Data supplied -
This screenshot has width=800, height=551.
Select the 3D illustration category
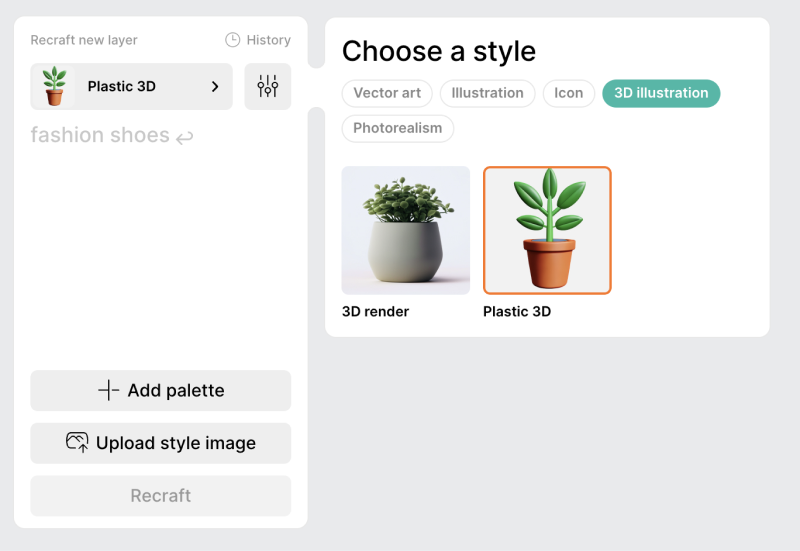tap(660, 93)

* * *

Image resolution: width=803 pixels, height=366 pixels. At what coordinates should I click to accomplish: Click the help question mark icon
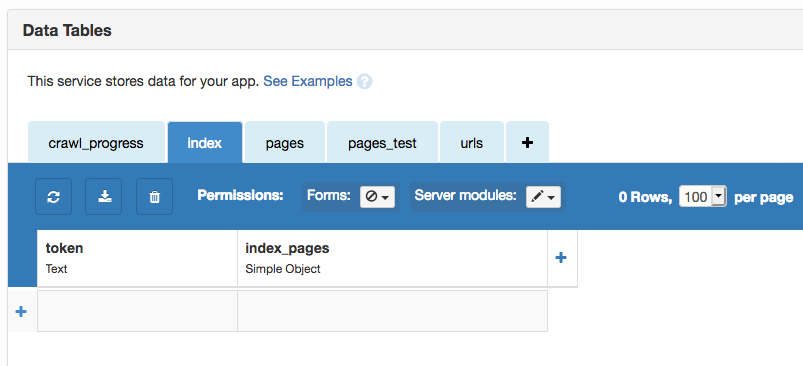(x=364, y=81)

* * *

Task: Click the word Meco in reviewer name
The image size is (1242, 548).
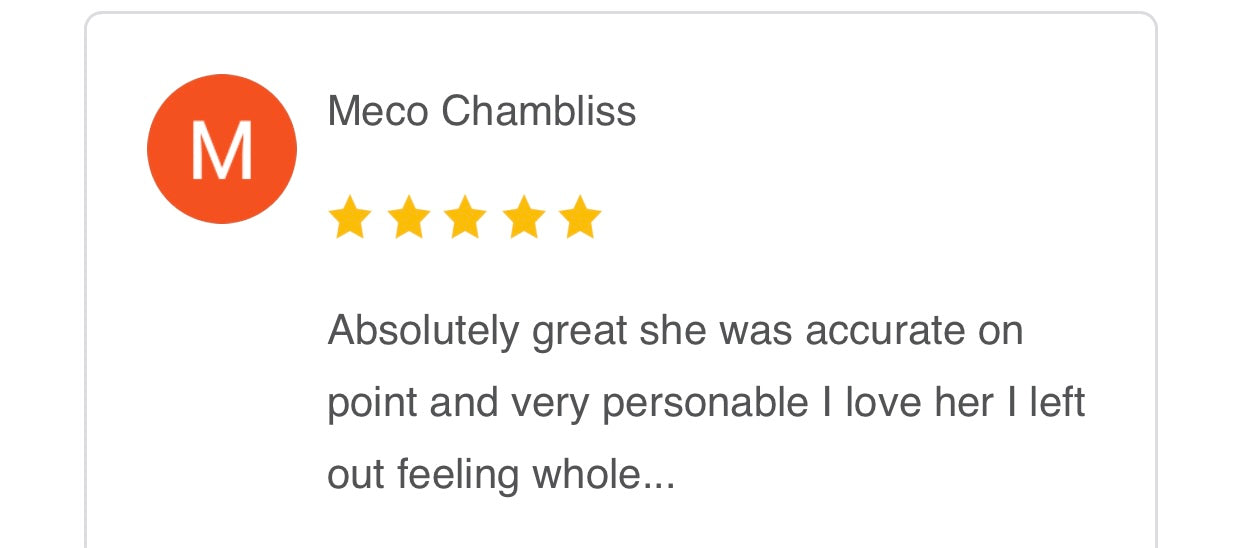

Instructions to follow -
Reproduce word for word the lines from the one containing "This screenshot has width=800, height=551." through the one containing "tap(660, 93)", both included, and leave out the pictures.

Exercise response -
This screenshot has width=800, height=551.
Select the 3D illustration category
tap(660, 93)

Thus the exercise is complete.